VTX3232 receives the lion’s share of investors’ attention, but the company’s peripheral NLRP3 inhibitor, VTX2735, shouldn’t be dismissed. Proof-of-concept data has already been generated with VTX2735, and the company will start enrolling a Phase 2 study in patients with recurrent pericarditis before year-end. Recurrent pericarditis is an indication that a small company can advance deep into the clinic on its own, unlike the large markets that are being pursued with VTX3232 (hence the Sanofi ROFN).
2025: The Year of NLRP3?
Ventyx is well-positioned to reverse its fortunes in 2025. It’s fully funded to deliver on three clinical trials, including a high-profile obesity readout. NodThera could have a splashy IPO attracting investor eyes to NLRP3. Sanofi has its toe in the water and could take the full plunge on VTX3232. It’s a name investors should have on their radar.
Countdown Is On
A few weeks ago, at the annual meeting of the American Society for Bone and Mineral Research (ASBMR), a session was held titled “Clinical Special Session: Update on the Strategy to Advance BMD as a Regulatory Endpoint (SABRE) for Clinical Trials.” We have discussed the SABRE project in a previous note, but as a refresher, the SABRE project is a partnership between industry, academia, NIH, and FDA to qualify bone mineral density (BMD) as an approvable endpoint for future osteoporosis medicines. In March of this year, FDA communicated to the SABRE team that it would decide on BMD as an approvable endpoint within ten months, setting the stage for a late-December or early-January decision.
With FDA’s decision on BMD expected shortly, the update on the SABRE project at ASBMR last month was timely. This session was even more interesting because it included a presentation by Theresa Kehoe, Director of FDA’s Endocrinology Division. We didn’t attend ASBMR and could not access the sessions virtually. Nonetheless, we believe FDA’s participation in the SABRE session speaks volumes about where the agency is likely going with its impending BMD decision. Does FDA participate and present at a session focused exclusively on getting BMD qualified as an approvable endpoint, only to reject it a few months later?

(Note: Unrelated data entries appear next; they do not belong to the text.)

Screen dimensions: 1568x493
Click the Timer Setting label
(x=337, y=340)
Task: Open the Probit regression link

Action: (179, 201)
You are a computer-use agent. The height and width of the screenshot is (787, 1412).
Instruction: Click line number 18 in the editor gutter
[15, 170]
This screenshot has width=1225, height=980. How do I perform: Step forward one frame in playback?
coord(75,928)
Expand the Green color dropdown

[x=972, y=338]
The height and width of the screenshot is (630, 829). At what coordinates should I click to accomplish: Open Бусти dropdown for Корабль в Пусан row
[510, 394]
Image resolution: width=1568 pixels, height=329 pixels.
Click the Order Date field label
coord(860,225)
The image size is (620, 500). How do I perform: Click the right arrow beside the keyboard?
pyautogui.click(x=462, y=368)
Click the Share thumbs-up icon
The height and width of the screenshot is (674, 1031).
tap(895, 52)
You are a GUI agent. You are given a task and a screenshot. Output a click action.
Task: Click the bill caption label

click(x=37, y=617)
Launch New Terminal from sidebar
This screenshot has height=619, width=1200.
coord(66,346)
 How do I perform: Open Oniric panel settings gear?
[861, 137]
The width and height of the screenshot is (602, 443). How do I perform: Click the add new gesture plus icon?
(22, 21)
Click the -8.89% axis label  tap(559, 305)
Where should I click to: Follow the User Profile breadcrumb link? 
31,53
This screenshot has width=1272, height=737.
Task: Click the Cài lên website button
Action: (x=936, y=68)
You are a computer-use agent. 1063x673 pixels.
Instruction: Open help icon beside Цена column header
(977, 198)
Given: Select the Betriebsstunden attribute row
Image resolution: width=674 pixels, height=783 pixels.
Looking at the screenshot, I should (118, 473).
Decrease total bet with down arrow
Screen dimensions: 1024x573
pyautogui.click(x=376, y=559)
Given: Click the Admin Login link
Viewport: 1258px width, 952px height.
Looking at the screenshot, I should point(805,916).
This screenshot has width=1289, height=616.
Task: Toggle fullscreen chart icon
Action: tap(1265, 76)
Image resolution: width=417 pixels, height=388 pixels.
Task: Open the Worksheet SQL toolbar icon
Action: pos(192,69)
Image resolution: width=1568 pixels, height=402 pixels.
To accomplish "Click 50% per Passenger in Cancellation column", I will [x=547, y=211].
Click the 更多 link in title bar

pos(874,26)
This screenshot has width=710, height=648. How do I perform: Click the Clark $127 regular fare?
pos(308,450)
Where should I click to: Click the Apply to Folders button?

The company most leveraged to FDA’s BMD decision is Entera Bio (Nasdaq: ENTX). EB613, Entera’s oral parathyroid hormone (PTH 1-34), is Phase 3 ready and, assuming FDA qualifies BMD, will almost certainly be the first drug to enter a pivotal osteoporosis study using BMD as its primary endpoint. If clinically successful, EB613 could become the first new osteoporosis drug approved since 2019 and the first-ever approved oral anabolic agent. However, the first step is to get BMD qualified by FDA. The countdown to the decision is on.